**YOUR OBJECTIVE**
Lines from the one containing "760x495 pixels." to the end of the data below are to be restated exactly, with both ends included and nothing else.
+++
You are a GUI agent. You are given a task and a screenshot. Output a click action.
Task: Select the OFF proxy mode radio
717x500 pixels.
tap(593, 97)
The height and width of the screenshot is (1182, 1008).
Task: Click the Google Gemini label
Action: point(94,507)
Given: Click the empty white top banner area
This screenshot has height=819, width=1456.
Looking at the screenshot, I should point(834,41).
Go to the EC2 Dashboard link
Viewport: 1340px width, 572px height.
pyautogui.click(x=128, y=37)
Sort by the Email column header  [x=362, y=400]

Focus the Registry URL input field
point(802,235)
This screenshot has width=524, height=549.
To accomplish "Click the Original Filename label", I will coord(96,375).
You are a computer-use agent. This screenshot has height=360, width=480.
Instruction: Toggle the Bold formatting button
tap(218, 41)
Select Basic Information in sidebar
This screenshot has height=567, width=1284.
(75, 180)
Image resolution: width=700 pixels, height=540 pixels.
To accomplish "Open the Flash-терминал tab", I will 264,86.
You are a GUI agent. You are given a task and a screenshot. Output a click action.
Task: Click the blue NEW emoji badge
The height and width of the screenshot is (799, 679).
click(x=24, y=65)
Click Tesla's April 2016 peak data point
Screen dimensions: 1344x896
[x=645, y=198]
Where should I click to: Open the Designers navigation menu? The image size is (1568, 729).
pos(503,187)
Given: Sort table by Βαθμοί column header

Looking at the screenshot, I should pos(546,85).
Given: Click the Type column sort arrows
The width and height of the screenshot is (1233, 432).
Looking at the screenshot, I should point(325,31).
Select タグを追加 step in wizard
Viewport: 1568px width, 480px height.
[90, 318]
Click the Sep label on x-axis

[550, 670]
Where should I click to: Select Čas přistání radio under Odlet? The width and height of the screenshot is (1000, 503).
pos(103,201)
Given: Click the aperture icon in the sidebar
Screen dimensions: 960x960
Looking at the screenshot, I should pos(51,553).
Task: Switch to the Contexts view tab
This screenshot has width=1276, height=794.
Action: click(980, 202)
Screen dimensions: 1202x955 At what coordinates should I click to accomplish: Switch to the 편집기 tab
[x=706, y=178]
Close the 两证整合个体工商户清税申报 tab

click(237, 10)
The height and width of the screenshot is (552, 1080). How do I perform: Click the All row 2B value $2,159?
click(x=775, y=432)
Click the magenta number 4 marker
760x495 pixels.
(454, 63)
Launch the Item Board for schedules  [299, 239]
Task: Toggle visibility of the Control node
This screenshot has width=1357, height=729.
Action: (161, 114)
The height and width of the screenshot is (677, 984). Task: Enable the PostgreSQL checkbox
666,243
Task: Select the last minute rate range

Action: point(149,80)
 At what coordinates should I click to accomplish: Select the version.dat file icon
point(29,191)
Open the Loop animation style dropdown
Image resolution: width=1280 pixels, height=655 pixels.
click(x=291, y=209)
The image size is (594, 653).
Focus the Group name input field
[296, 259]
+++
**RESULT**
760x495 pixels.
(454, 63)
Launch the Item Board for schedules  [299, 239]
Task: Toggle visibility of the Control node
This screenshot has width=1357, height=729.
Action: (161, 114)
The height and width of the screenshot is (677, 984). Task: Enable the PostgreSQL checkbox
666,243
Task: Select the last minute rate range

Action: point(149,80)
 At what coordinates should I click to accomplish: Select the version.dat file icon
point(29,191)
Open the Loop animation style dropdown
Image resolution: width=1280 pixels, height=655 pixels.
click(x=291, y=209)
The image size is (594, 653).
Focus the Group name input field
[296, 259]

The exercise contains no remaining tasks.